Personal information
- Nationality: Italian
- Born: 12 October 1987 (age 38) Budapest, Hungary
- Height: 1.65 m (5 ft 5 in)
- Weight: 58 kg (128 lb)

Sport
- Sport: Diving
- Event(s): 1 m, 3 m, 3 m synchro, 10 m

Medal record
Women's diving
Representing Italy
European Championships
| Gold medal – first place | 2011 Turin | 10m platform |
| Silver medal – second place | 2010 Budapest | 10 m platform |
| Silver medal – second place | 2012 Eindhoven | 10 m platform |
| Silver medal – second place | 2014 Berlin | 10 m platform |
| Silver medal – second place | 2018 Glasgow | 10m platform |
| Bronze medal – third place | 2008 Eindhoven | 10 m platform synchro |
| Bronze medal – third place | 2015 Rostock | 10 m platform |
| Bronze medal – third place | 2017 Eindhoven | Mixed 10 m platform synchro |
Summer Universiade
| Gold medal – first place | 2007 Bangkok | 1 m springboard |

= Noemi Batki =

Italian diver

Noemi Batki (born 12 October 1987) is a Hungarian-born Italian former diver. She was a member of the Italian National Diving Team at four Olympic Games and was a member of the sports section of the Italian Army, Centro Sportivo Esercito, and Triestina Nuoto.

==Career==
Batki was born in Budapest, Hungary. Her mother Ibolya Nagy was a Hungarian platform diver who took part in the 1992 Olympic Games in Barcelona. At the age of 3 Batki moved to Belluno, Italy. In 2004, Batki won her first medals at the Junior European Championships in Aachen, Germany. She won silver medal in the synchronised 3 metre springboard competition with teammate Francesca Dallapè, and bronze medal in the platform event.

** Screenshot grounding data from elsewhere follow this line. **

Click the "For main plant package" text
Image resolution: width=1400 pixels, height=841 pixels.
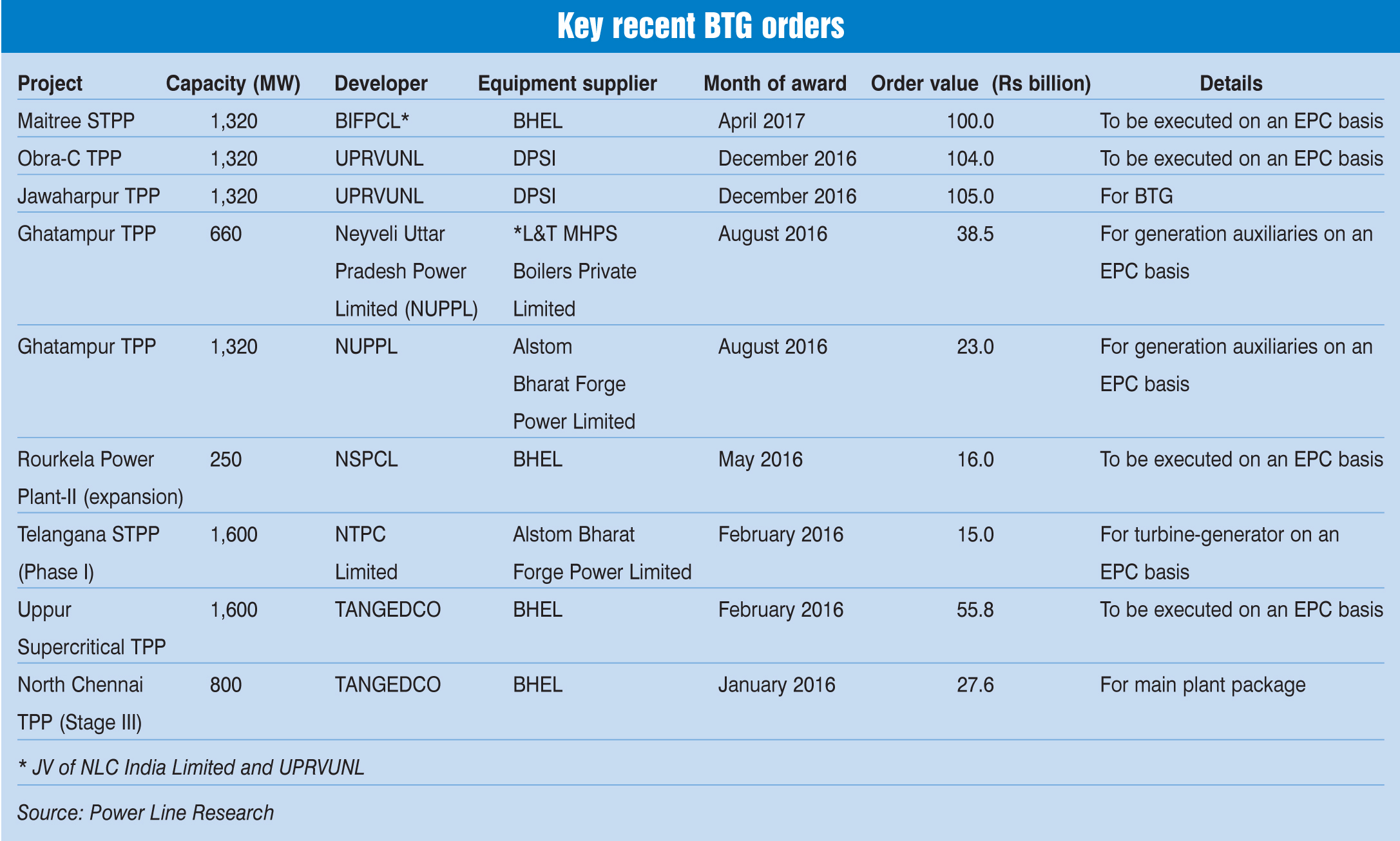click(x=1202, y=684)
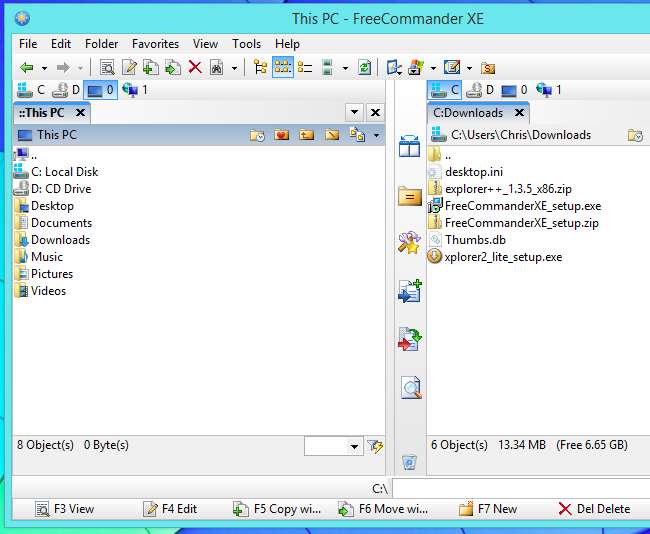Click the Refresh icon in the toolbar
Image resolution: width=650 pixels, height=534 pixels.
(365, 68)
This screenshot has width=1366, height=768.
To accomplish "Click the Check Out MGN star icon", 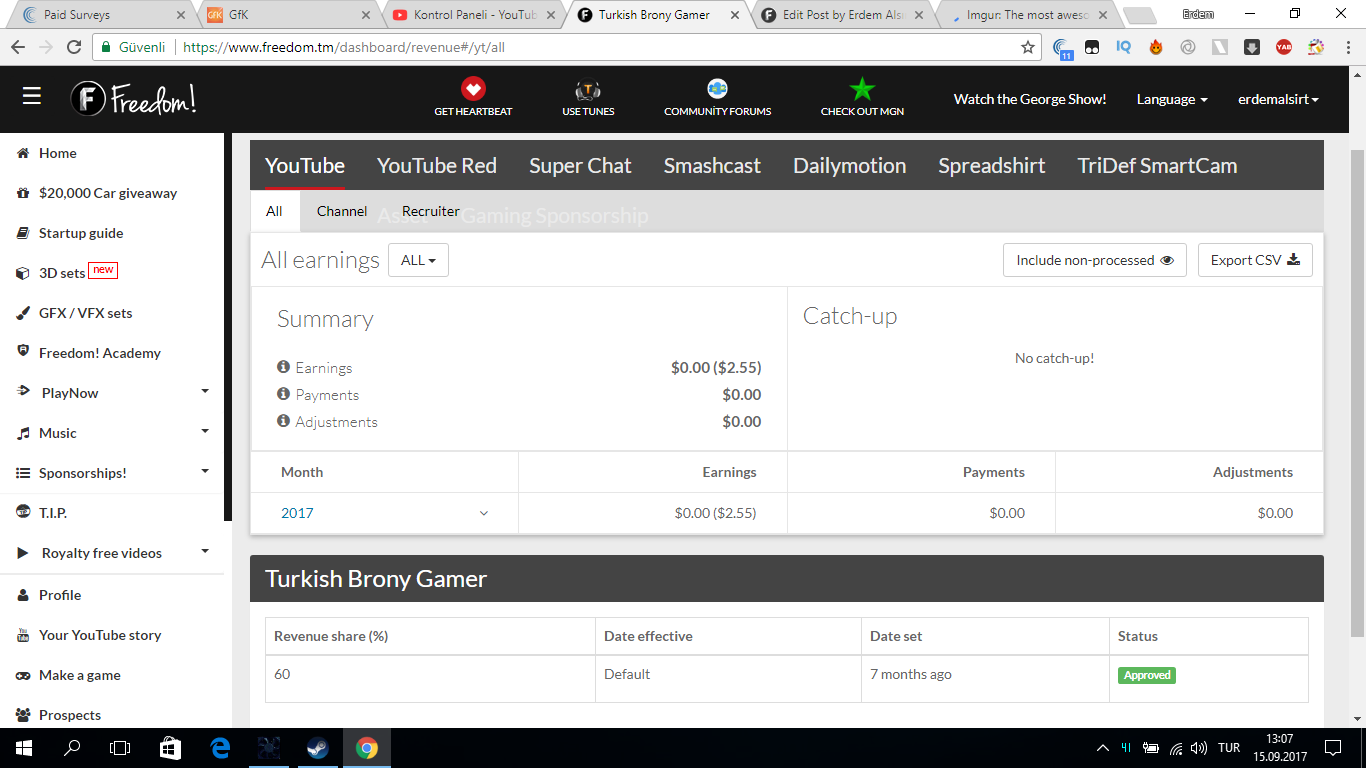I will click(x=862, y=89).
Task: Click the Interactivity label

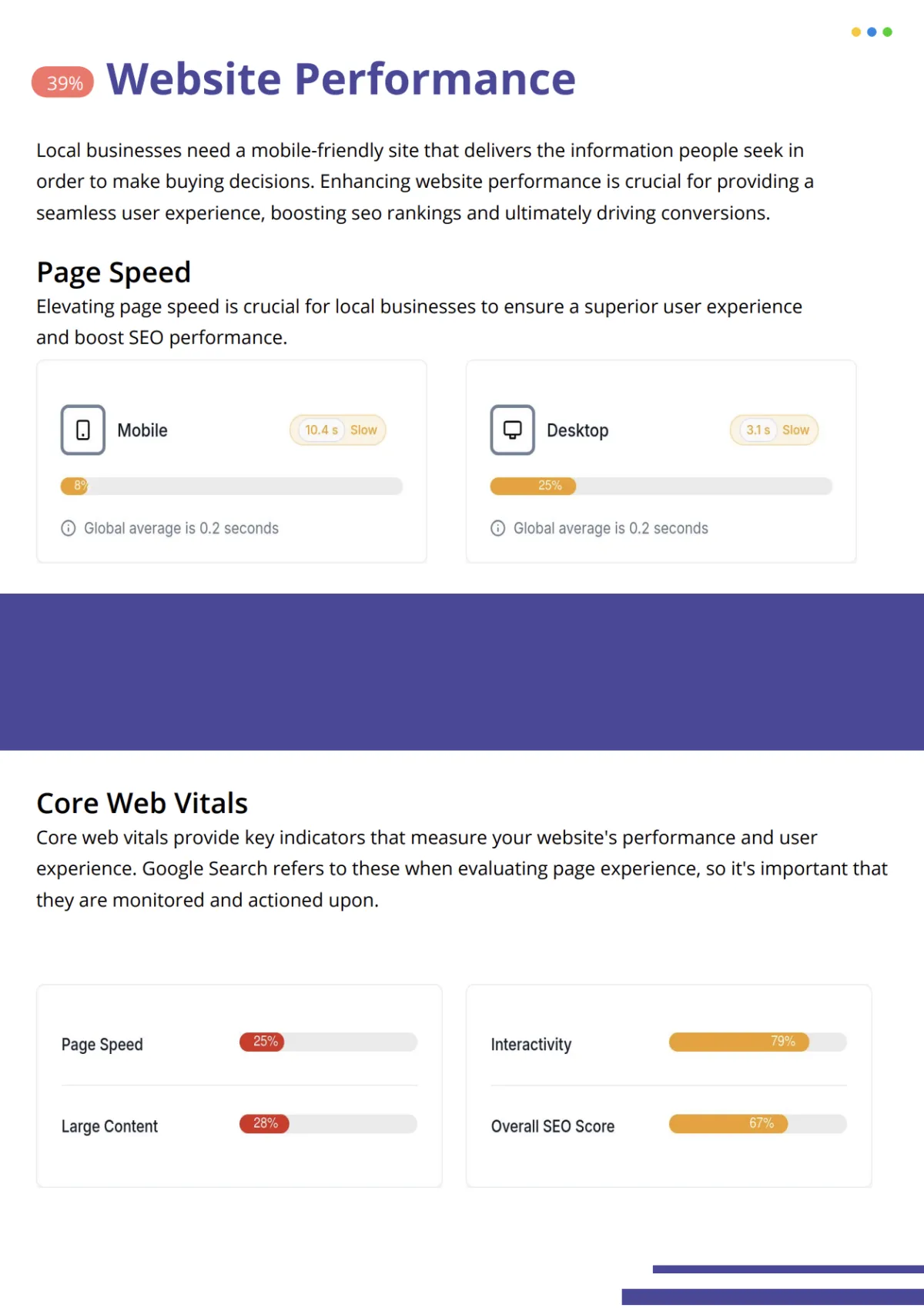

In Spring 2005, Batki moved to Trieste. In July 2005, she took part in the FINA World Championships in Montreal, Quebec, Canada, where she placed fifth in the synchronised 3 metre springboard competition. In the same year in Electrostal, Russia, she won a silver medal in the 3 metre springboard competition. In 2006, she placed 6th in the synchronised 3 metre springboard at the European Championships in Budapest. Later that year she won a silver medal at the Arena Diving Champions Cup in Stockholm.

In 2007, she won a bronze medal at the Arena Diving Champions Cup in the synchronised 3 metre springboard, and won the gold medal in the same event at the Italian Indoor Championships. She also took part in the FINA World Championships in Melbourne, Australia.

In August 2007 Batki won the gold medal in the 1 metre springboard competition at the XXIV Universiade in Bangkok, Thailand, sharing the same score as Ukrainian diver Maria Voloschenko.

In February 2008, Batki qualified for the 2008 Summer Olympics by placing 5th in the synchronised 3 metre springboard competition with Francesca Dallapè, at the FINA World Cup in Beijing. At the Olympics, Batki and Dallapé placed 6th.

In August 2010, she won the silver medal in the 10 metres platform at the European Championships in Budapest, Hungary with a score of 343.80, just 11 points behind the gold medallist Christin Steuer, from Germany.

In March 2011_{,} Batki won her first gold medal in a European Championship, at the 2nd Arena European Diving Championships in Turin, with a new personal record. With this result, she qualified for the 2012 Summer Olympics in London, where she placed 8th in the 10 m platform final. She also competed in the 2016 Summer Olympics in Rio where she placed 26th in the 10 metre platform event.

Batki considered retiring after the 2016 Olympics, but her performance had been hampered by a thumb injury and she decided to continue diving, with a new coach Domenico Rinaldi. Her competitive diving career continued until the 2020 Summer Olympics. From 2017 to 2021 Batki continued to compete and win medals. She won gold medals at FINA Grand Prix events in Italy in July 2017, July 2018 and June 2019. In August 2021, and at the age of 33, Batki placed 27th in the 10 metre platform event at the Tokyo Olympics.